Cognitive Dissonance
The driver of all this is cheap accommodation and cheap flights. Aircraft are still a major emitter of CO2 and other pollutants as far as I know. CO2 is a cause of climate breakdown. Governments are not planning to restrict air travel and they would be voted out if they did it effectively. Even people who know that CO2 causes climate breakdown are not prepared to forgo their foreign holidays. I think the psychologists call it cognitive dissonance, the holding of two opposite opinions at the same time. Others call it politics. Whatever it is, we need to do something about it.
New Car?
And continuing with a theme of travel and tourism, would you like a new car? I must admit I'm tempted. Here in the UK we change the prefix of our car registration numbers every six months, and every six months people rush into showrooms to buy a new car with the latest prefix. It's happening now in September. That isn't the reason I'm thinking a new car. Smart have just relaunched their electric models and it appeals to me to have a clean and quiet car which costs little to run and would not only fit into my garage but also leave quite a lot of storage space in there as well! Of course it has downsides. It has only two seats, but we are a two-person household. Its range is only 100 miles, and we frequently visit family who live between 200 and 300 miles away. And from time to time we take the grandchildren out, which we couldn't do in a two seater car. And the present car is 12 years old, so costs me virtually nothing in depreciation, it still runs like new and it's a hybrid so it's cleaner than most other vehicles on road. I’m maximising the return on the energy and materials put into its manufacture. Does an electric car makes sense for me? Difficult.

▶ **Collected data**:

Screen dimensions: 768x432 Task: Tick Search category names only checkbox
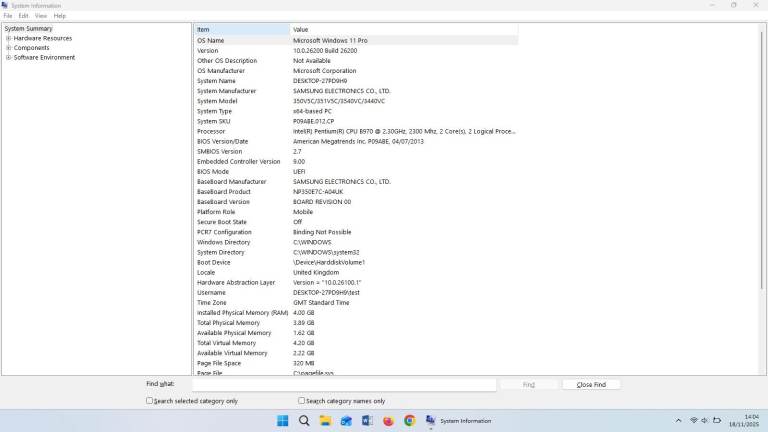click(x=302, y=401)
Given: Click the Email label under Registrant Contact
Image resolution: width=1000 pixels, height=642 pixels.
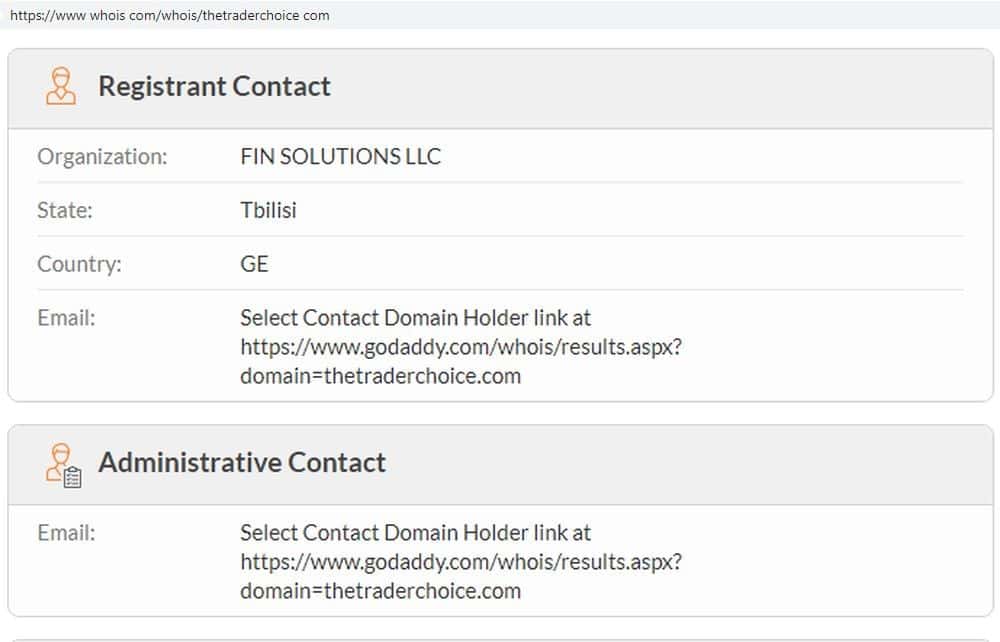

▶ **Exercise requirements**:
Reproduce the whole text on air travel and buying an electric car word for word. This material comes from a separate source.

▶ **Exercise response**:
Cognitive Dissonance
The driver of all this is cheap accommodation and cheap flights. Aircraft are still a major emitter of CO2 and other pollutants as far as I know. CO2 is a cause of climate breakdown. Governments are not planning to restrict air travel and they would be voted out if they did it effectively. Even people who know that CO2 causes climate breakdown are not prepared to forgo their foreign holidays. I think the psychologists call it cognitive dissonance, the holding of two opposite opinions at the same time. Others call it politics. Whatever it is, we need to do something about it.
New Car?
And continuing with a theme of travel and tourism, would you like a new car? I must admit I'm tempted. Here in the UK we change the prefix of our car registration numbers every six months, and every six months people rush into showrooms to buy a new car with the latest prefix. It's happening now in September. That isn't the reason I'm thinking a new car. Smart have just relaunched their electric models and it appeals to me to have a clean and quiet car which costs little to run and would not only fit into my garage but also leave quite a lot of storage space in there as well! Of course it has downsides. It has only two seats, but we are a two-person household. Its range is only 100 miles, and we frequently visit family who live between 200 and 300 miles away. And from time to time we take the grandchildren out, which we couldn't do in a two seater car. And the present car is 12 years old, so costs me virtually nothing in depreciation, it still runs like new and it's a hybrid so it's cleaner than most other vehicles on road. I’m maximising the return on the energy and materials put into its manufacture. Does an electric car makes sense for me? Difficult.